◆ To do:
Count the lines of the data below that contain the string "icon", treating uppercase and lowercase as different. Give only the number.

◆ Word and element location data:
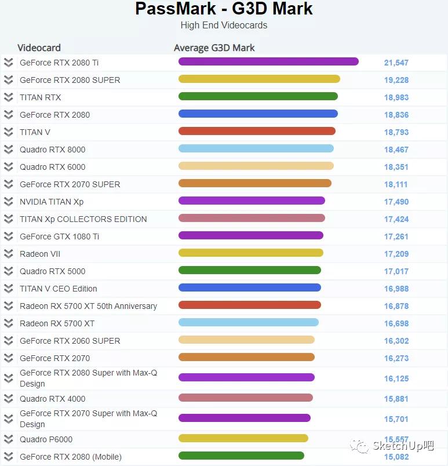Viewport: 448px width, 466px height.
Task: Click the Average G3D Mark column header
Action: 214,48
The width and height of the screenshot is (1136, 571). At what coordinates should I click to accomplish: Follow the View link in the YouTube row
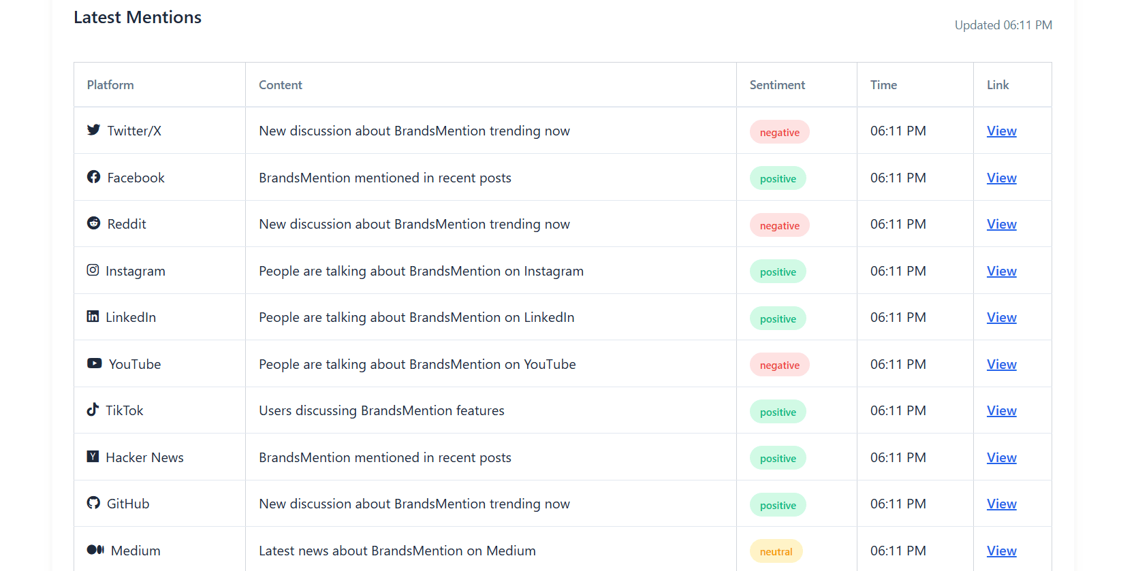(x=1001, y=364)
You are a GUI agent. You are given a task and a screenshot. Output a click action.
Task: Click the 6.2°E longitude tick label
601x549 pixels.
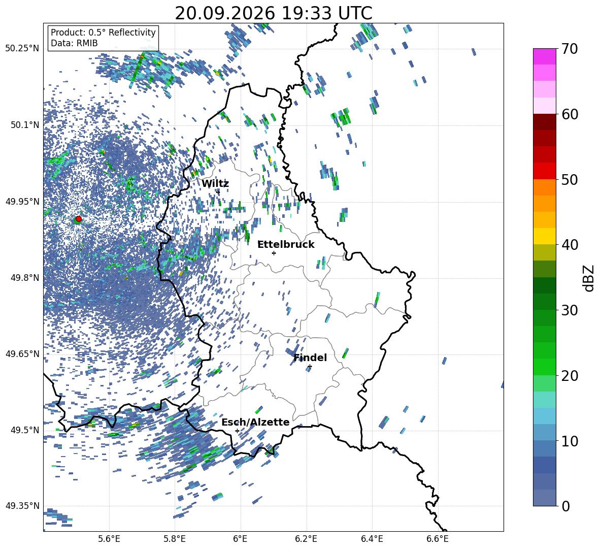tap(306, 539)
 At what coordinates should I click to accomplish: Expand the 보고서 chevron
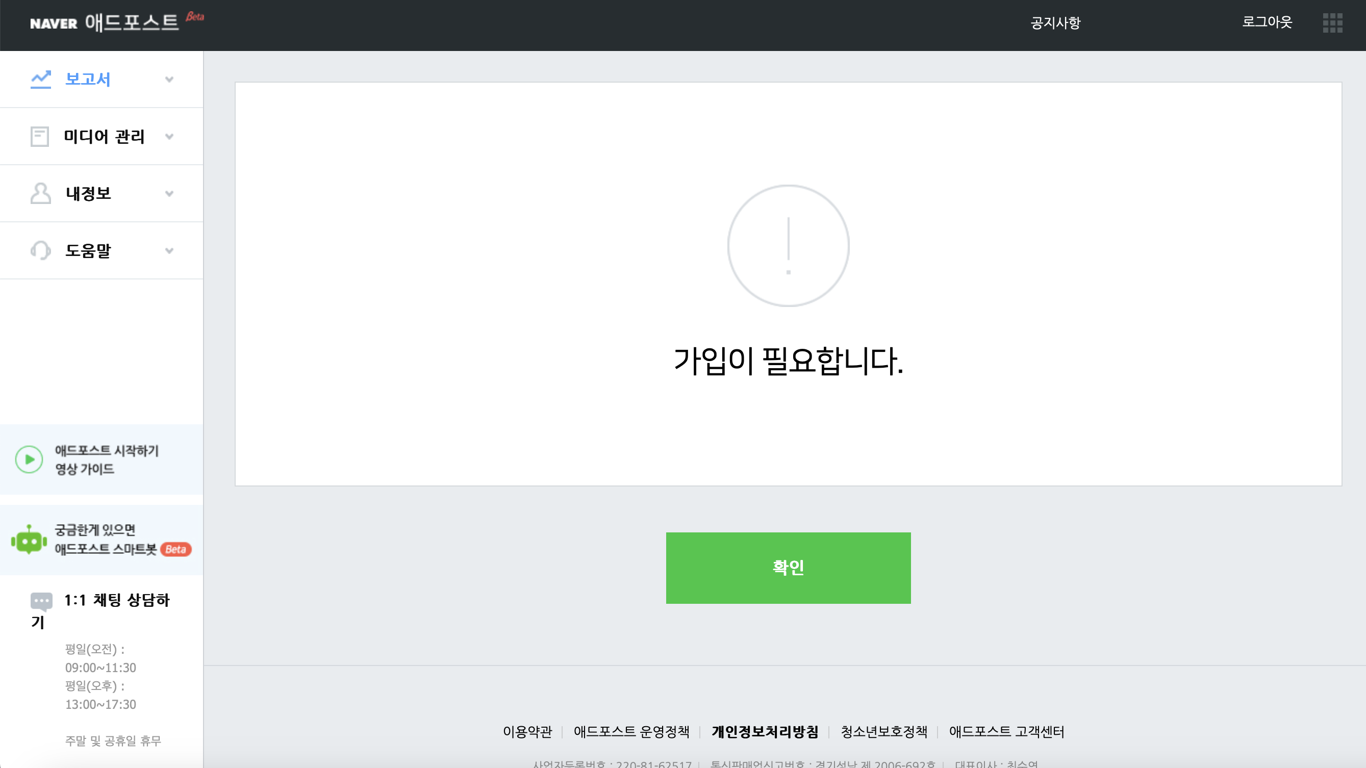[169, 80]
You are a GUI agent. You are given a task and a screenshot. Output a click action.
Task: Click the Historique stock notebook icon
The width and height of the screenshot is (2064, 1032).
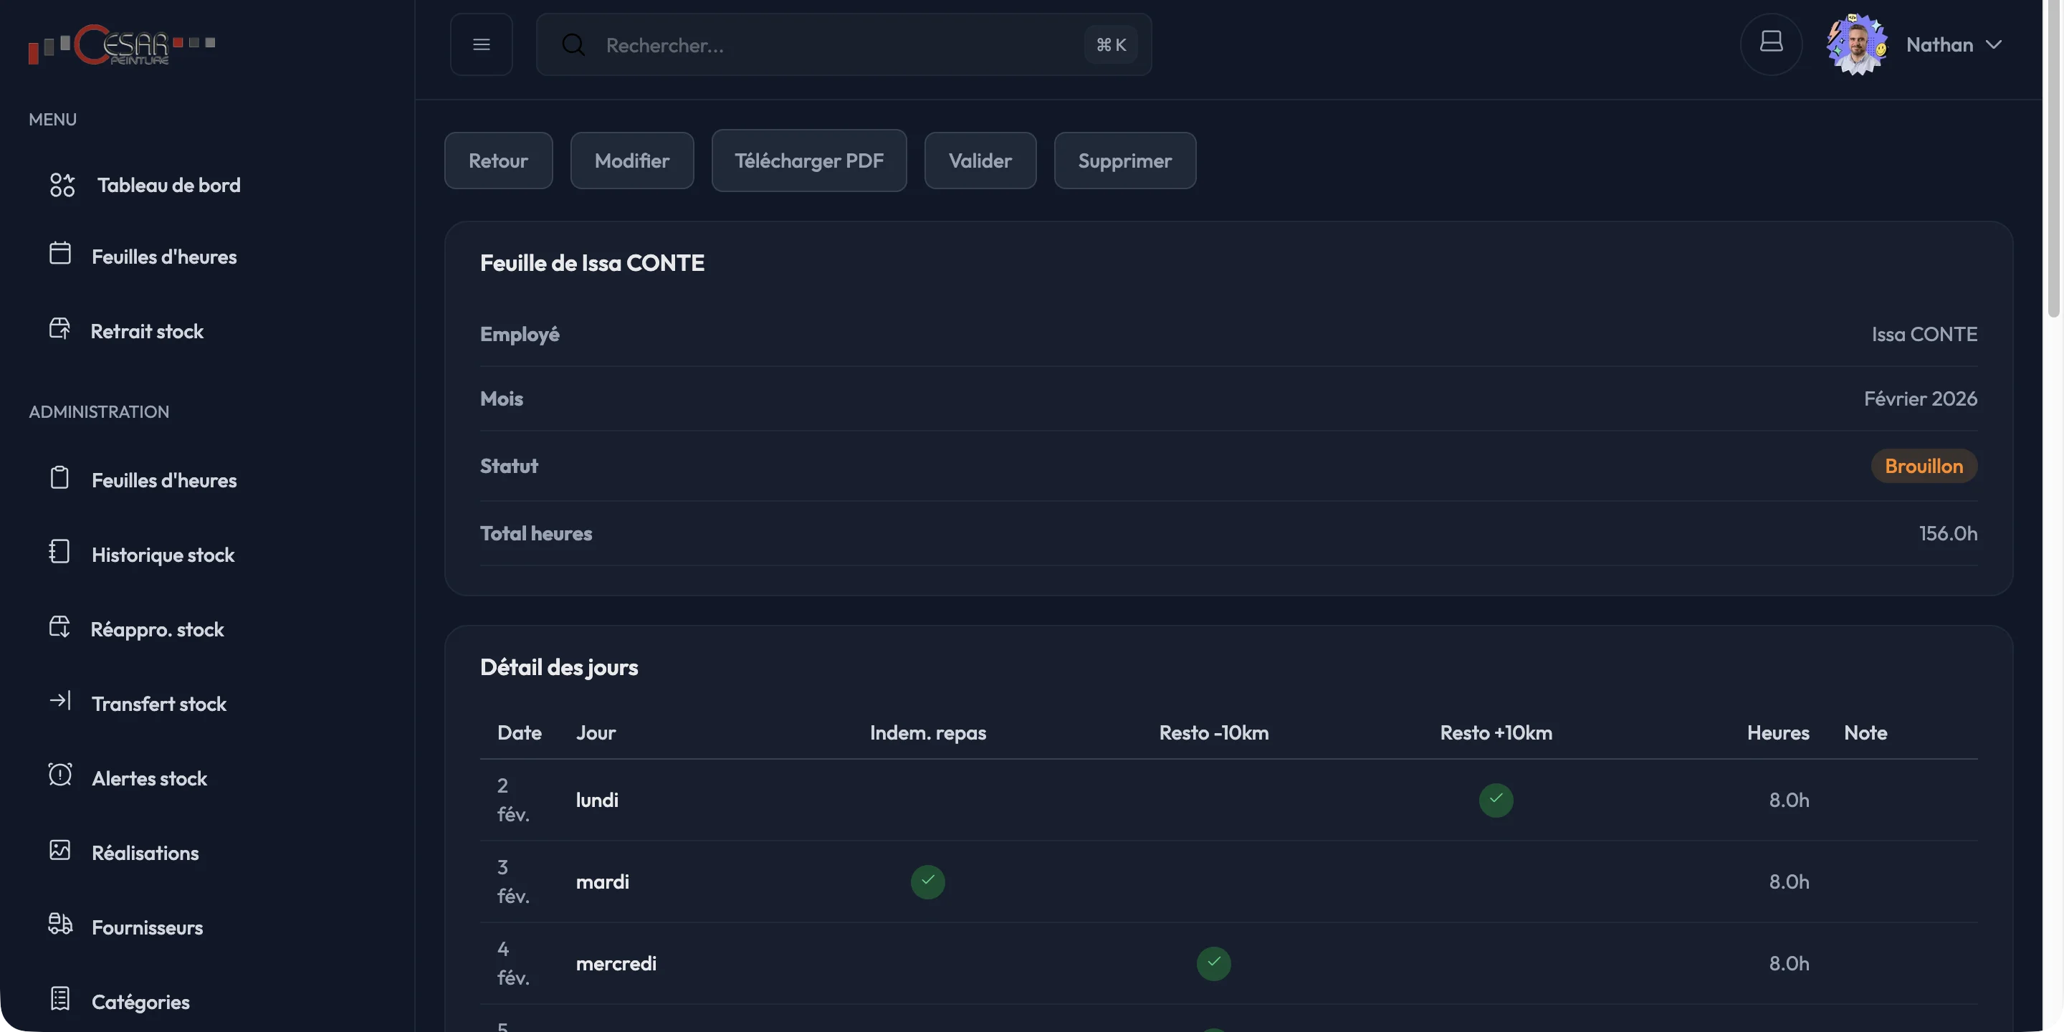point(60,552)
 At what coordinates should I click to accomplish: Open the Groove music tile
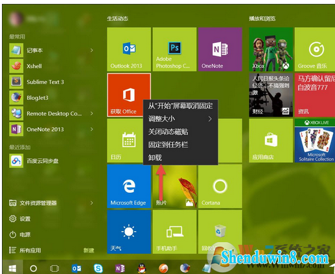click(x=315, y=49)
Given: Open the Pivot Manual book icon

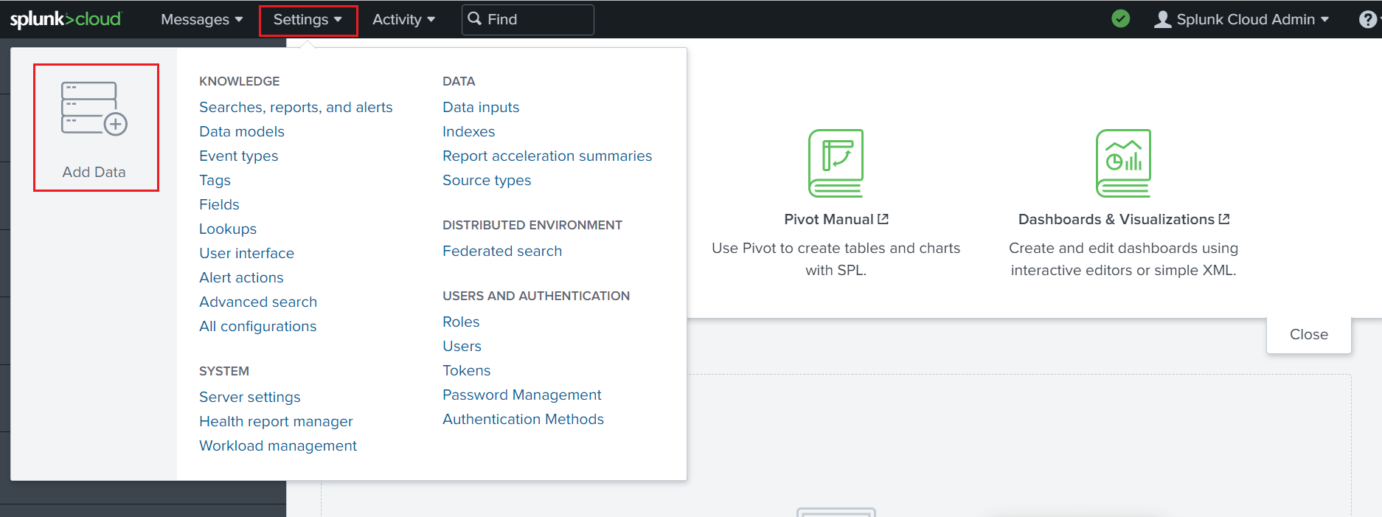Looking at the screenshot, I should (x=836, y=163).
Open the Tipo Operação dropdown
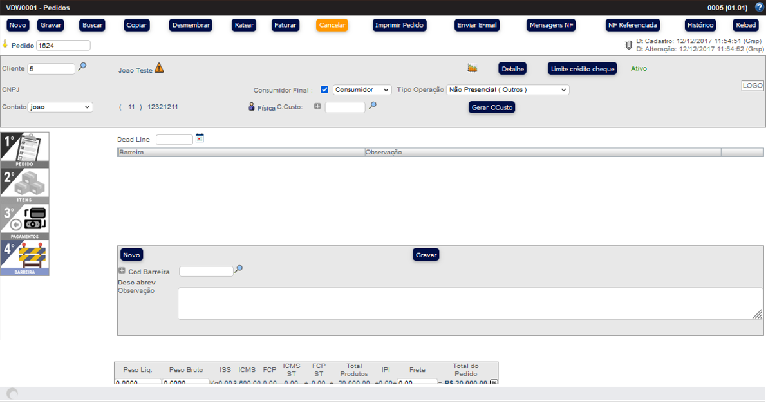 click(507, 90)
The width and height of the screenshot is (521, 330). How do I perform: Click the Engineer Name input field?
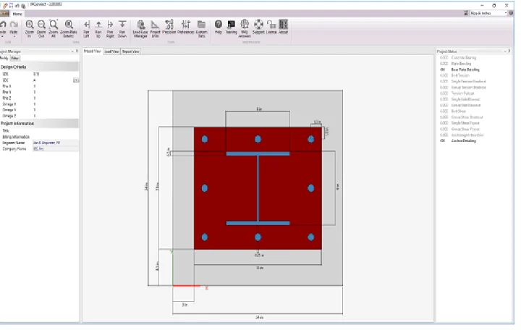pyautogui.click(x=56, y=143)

◆ Final result:
2